Le miracle de Lavoie
En finissant de regarder New Wave sur Arte, je tombe sur cette émission en public lors de laquelle Daniel Lavoie interprète son tube, qui est comme une continuation du film de Gaël Morel : j'ai toujours considéré "Ils s'aiment" comme le titre de variété qui incarne le mieux le spleen des années 80. Malheureusement, c'est une version live avec grand orchestre, et elle est diamétralement opposée à celle, minimaliste et lancinante, qui l'a fait connaître. Mais quand même, je me surprends à anticiper la moindre parole. Enfants du cynisme, armés jusqu'aux dents.

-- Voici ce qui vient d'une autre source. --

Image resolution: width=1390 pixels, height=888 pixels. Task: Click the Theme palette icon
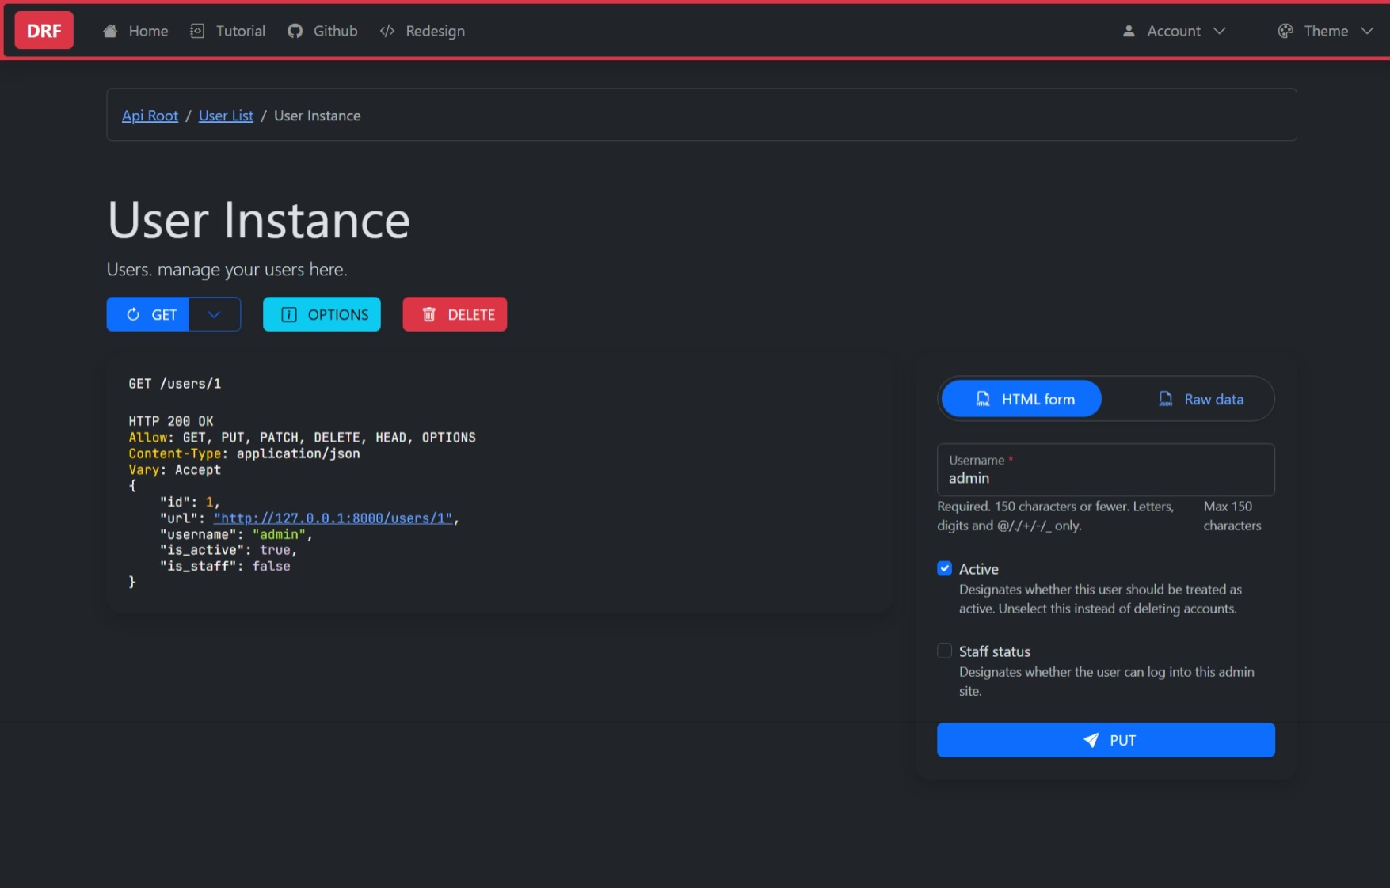[x=1285, y=31]
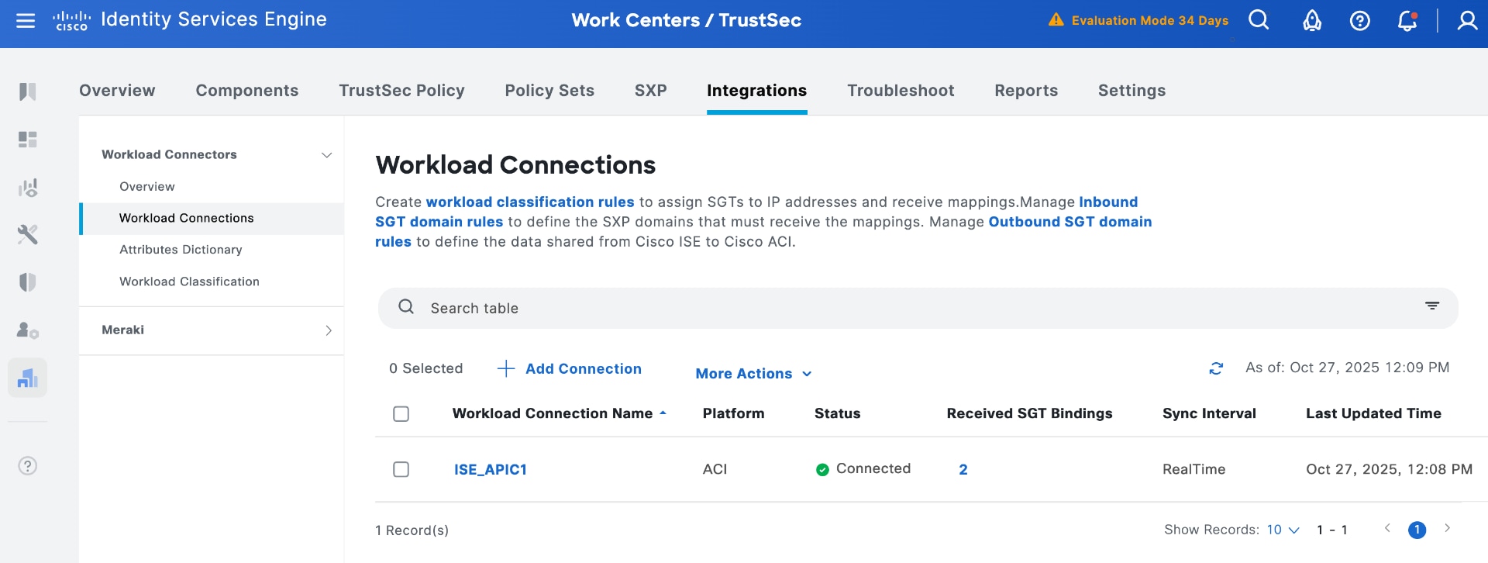Select all rows with header checkbox
Screen dimensions: 1488x563
point(401,414)
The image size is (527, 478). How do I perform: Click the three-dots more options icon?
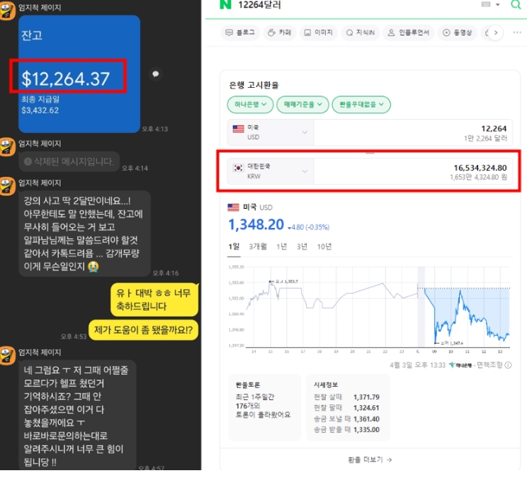(x=517, y=33)
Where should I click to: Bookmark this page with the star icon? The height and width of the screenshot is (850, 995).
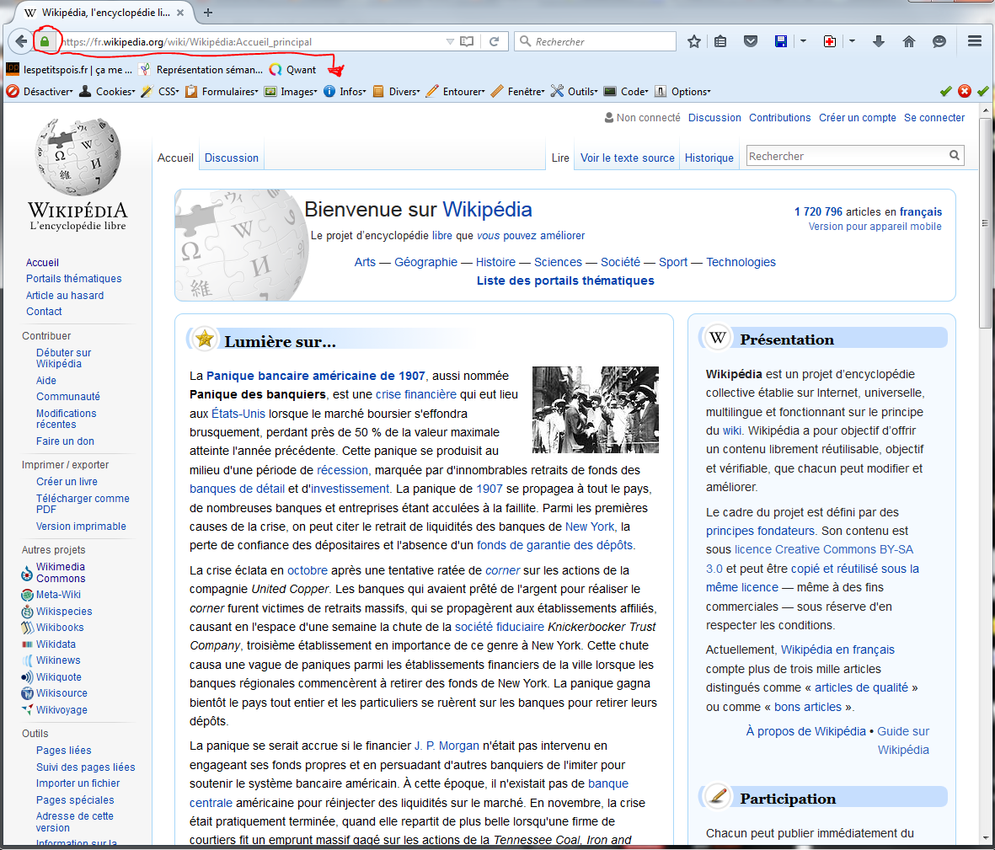point(693,41)
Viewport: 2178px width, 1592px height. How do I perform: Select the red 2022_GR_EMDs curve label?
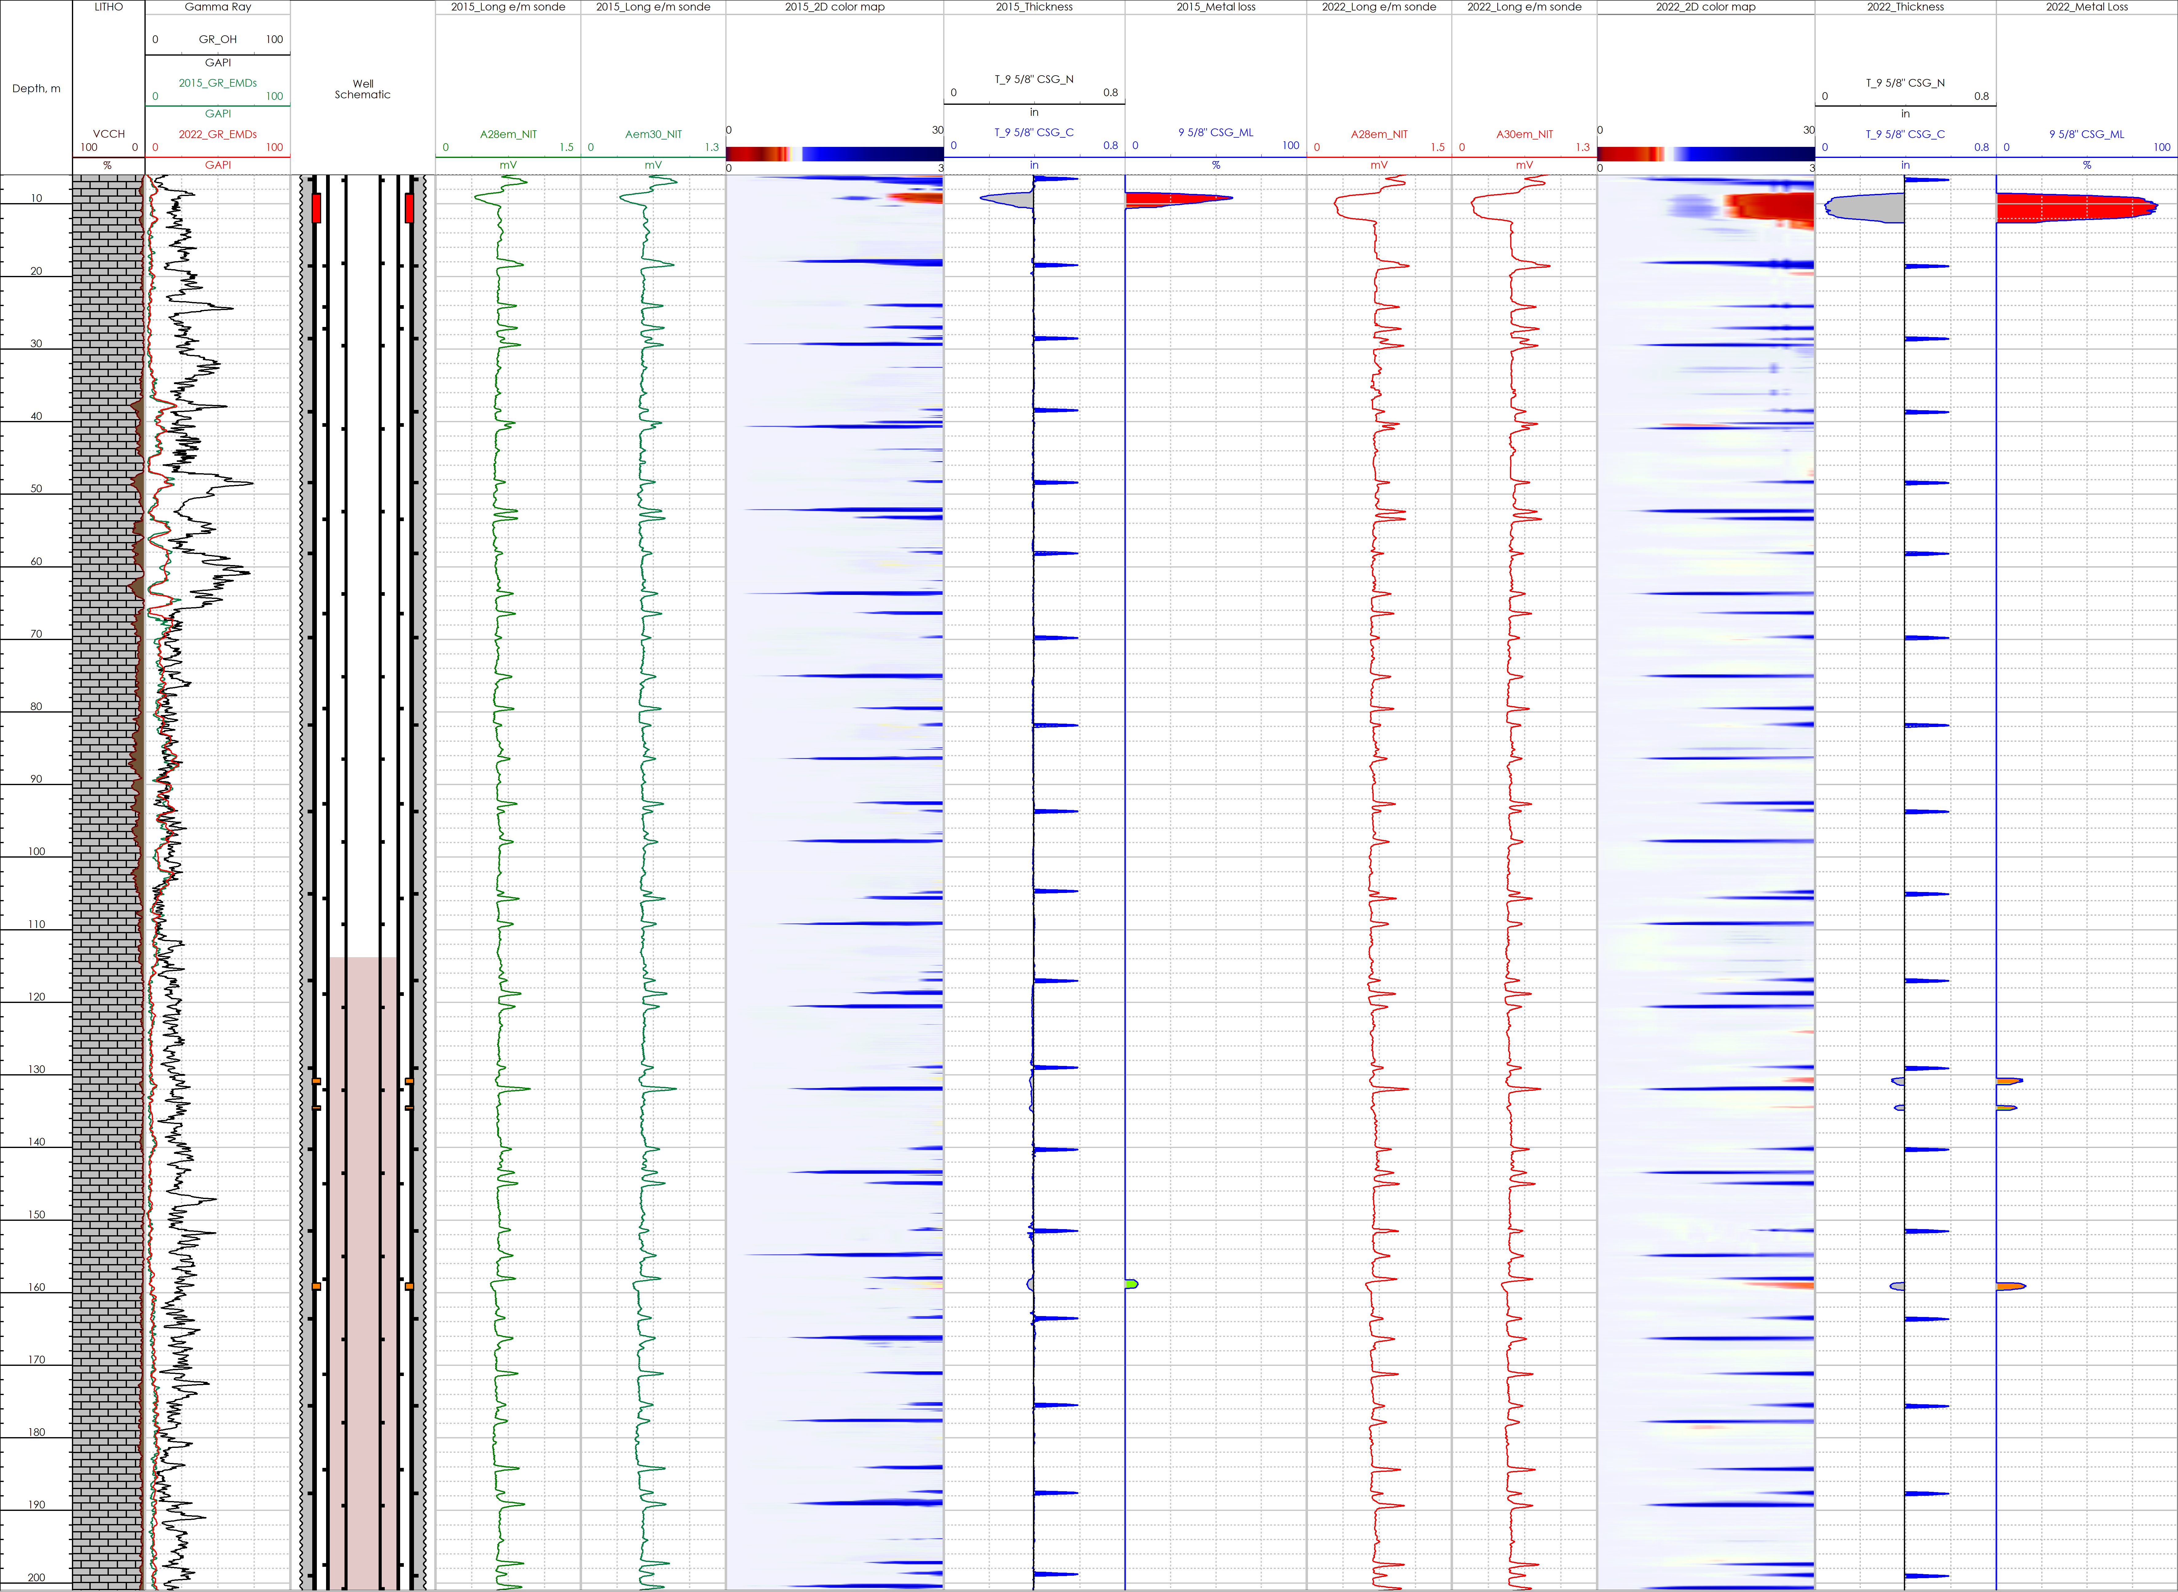pos(218,134)
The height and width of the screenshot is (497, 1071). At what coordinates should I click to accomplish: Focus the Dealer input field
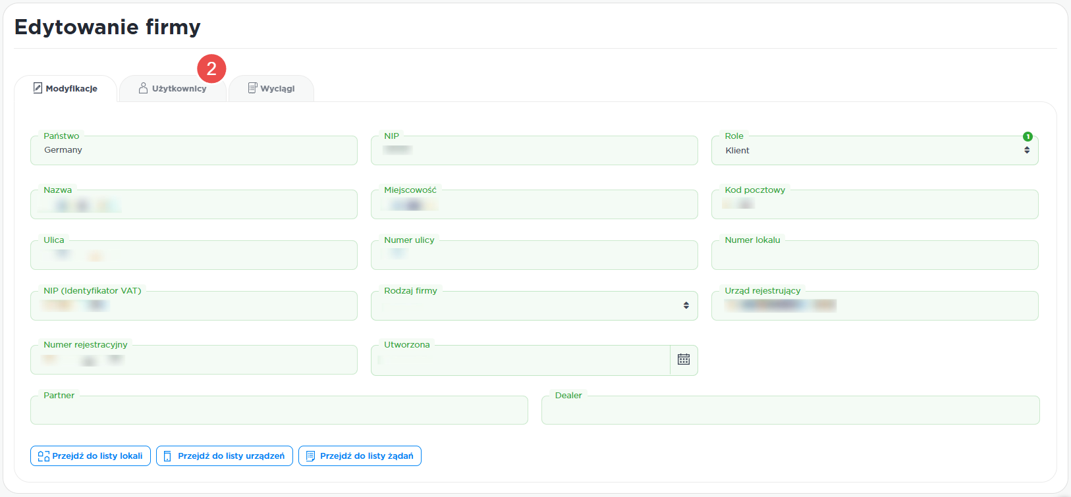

J'entends chez "Ils s'aiment", et son bandonéon qui rappelle "I've Seen That Face Before" de Grace Jones, le lointain écho de "La fête triste" de Trisomie 21 ou de "Sous la neige" de Dominique A. Le même pouvoir évocateur d'une époque, celle que Gaël Morel décrit si bien dans Télérama : "C'était une époque ambivalente, à la fois colorée et très sombre, où le spleen était une valeur revendiquée. A l'époque, être cool, ce n'était pas fumer des joints, mais s'enfermer dans sa chambre pour écouter des chansons tristes des groupes new-wave". Du coup, je reste immobile sur mon canapé à l'écouter, même si j'entends quelqu'un qui se moque, se moque de moi, se moque de qui ? De quelqu'un qui, malgré les regards remplis de désespoir, malgré les statistiques, n'a jamais cessé d'aimer comme un enfant.